Une alliance positive

Cette alliance a conduit à des résultats positifs. Parmi les avancées: augmentation des salaires minimaux nationaux à 600 euros, augmentation des retraites, retour du 13e salaire, qui avait été retiré aux employés de la fonction publique, ainsi que celui des 35 heures de travail hebdomadaires. Le gouvernement a aussi œuvré, entre autres, pour une baisse importante de l’abonnement des transports publics et la gratuité des manuels scolaires pendant toute la scolarité obligatoire.

Ce gouvernement – la «geringonça» – a été soutenu par la gauche, sans quoi le budget annuel du gouvernement n’aurait pas été voté, ce qui signifiait la chute du gouvernement et la convocation de nouvelles élections. Le bilan est donc globalement positif, même si le Parti socialiste s’est allié à la droite pour faire passer le nouveau Code du Travail, un revers important pour les travailleurs et les syndicats. Comme par hasard, celui-ci a été voté le dernier jour de la législature, sous les remerciements du patronat.

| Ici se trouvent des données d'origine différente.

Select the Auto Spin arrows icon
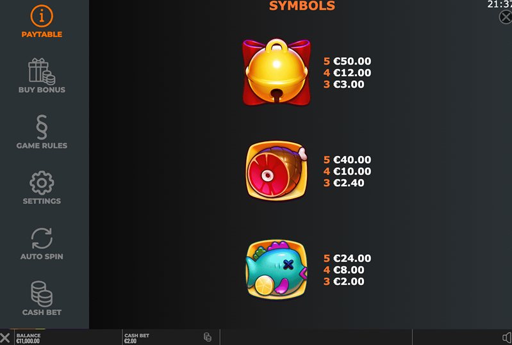 (x=42, y=238)
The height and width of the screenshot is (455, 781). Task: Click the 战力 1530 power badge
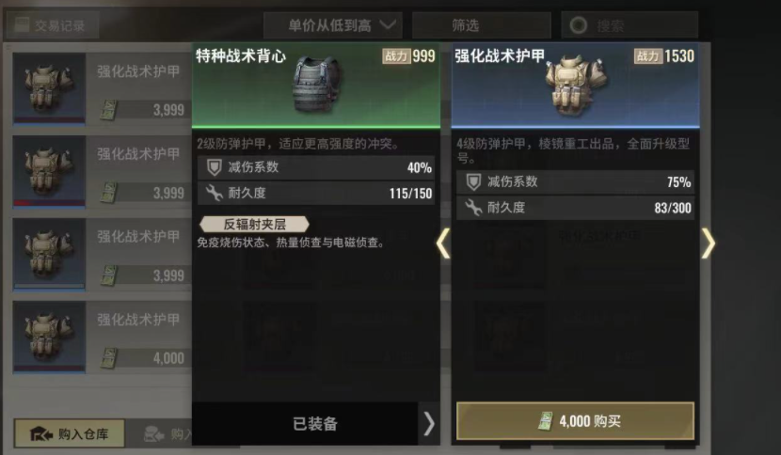click(x=664, y=56)
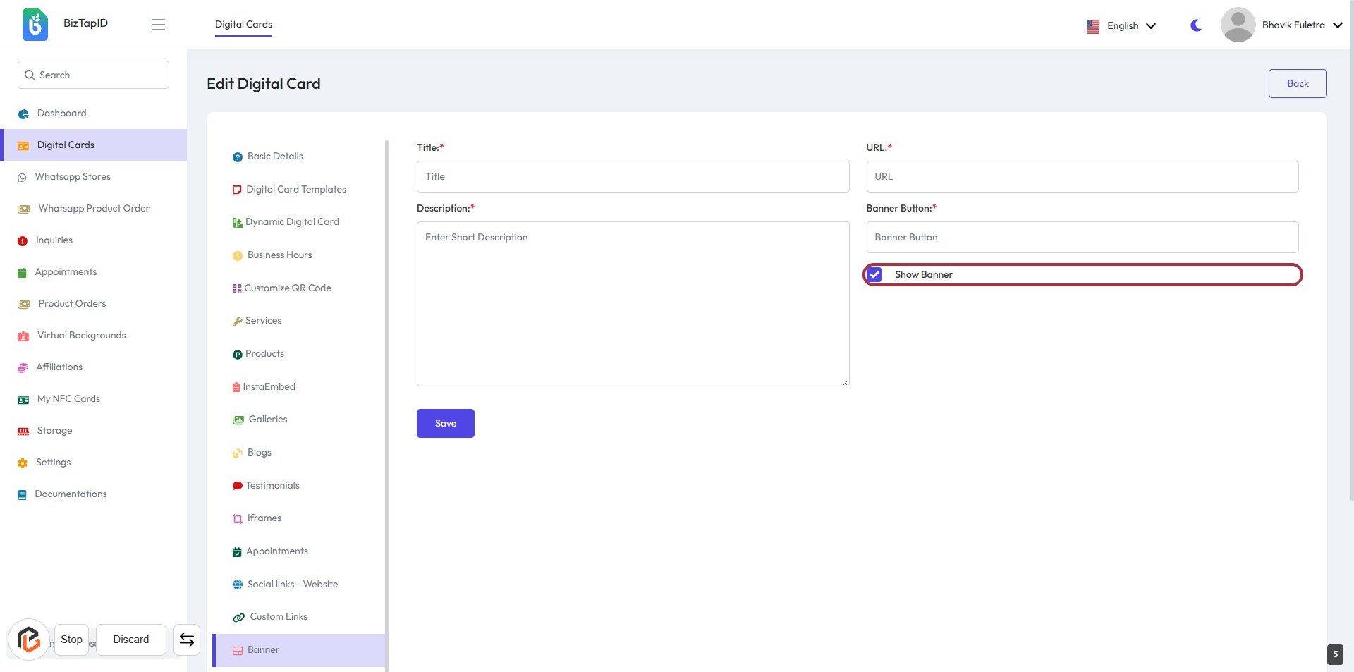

Après les votations de dimanche dernier, Antonio Costa a déjà annoncé qu’il entendait continuer dans le même registre.

Abstention en hausse

Du côté de la coalition PCP/PEV, les premières déclarations, par l’entremise de son secrétaire général, Jeronimo de Sousa, vont dans le sens de refuser un accord écrit avec le Parti socialiste, pour ne pas se retrouver pieds et poings liés. Elle verra au cas par cas la possibilité de voter en faveur du gouvernement, surtout si les propositions vont dans le sens voulu, soit l’amélioration du niveau de vie du peuple portugais, avec notamment l’augmentation du salaire minimum à 850 Euros exigé par le PCP et la CGTP.

Concernant les élections de dimanche dernier, le bilan est aussi positif. La gauche sort largement vainqueur, le nombre de femmes élues passe à 89 députées, chiffre jamais atteint dans l’histoire du Portugal.

Pour la première fois aussi, 3 femmes d’origine africaine (Guinée et Sénégal) font leur entrée au parlement. Malheureusement, ces élections ont aussi des aspects négatifs, voire très négatifs, comme l’augmentation de l’abstention à 45%.

Mais surtout, il y eut l’élection pour la première fois d’un député d’extrême droite, alors que le Portugal était jusqu’à dimanche l’un des quatre pays européens, où l’on n’en comptait aucun. Plus préoccupant encore est le fait que le parti Chega! (extrême droite) a obtenu ses meilleurs résultats dans les bastions de la gauche (Lisbonne, Évora, Portalegre), ainsi que dans les quartiers les plus défavorisés.

A cette percée de l’extrême droite, correspond une perte de cinq députés pour la Coalition PCP/PEV, soit presque 1/3 de sa représentation parlementaire. Une réflexion s’impose à toute la gauche, mais particulièrement au PCP, pour essayer de comprendre ce qui s’est passé, afin de stopper la perte de notre représentation parlementaire, tendance qui se vérifie depuis les trois dernières élections.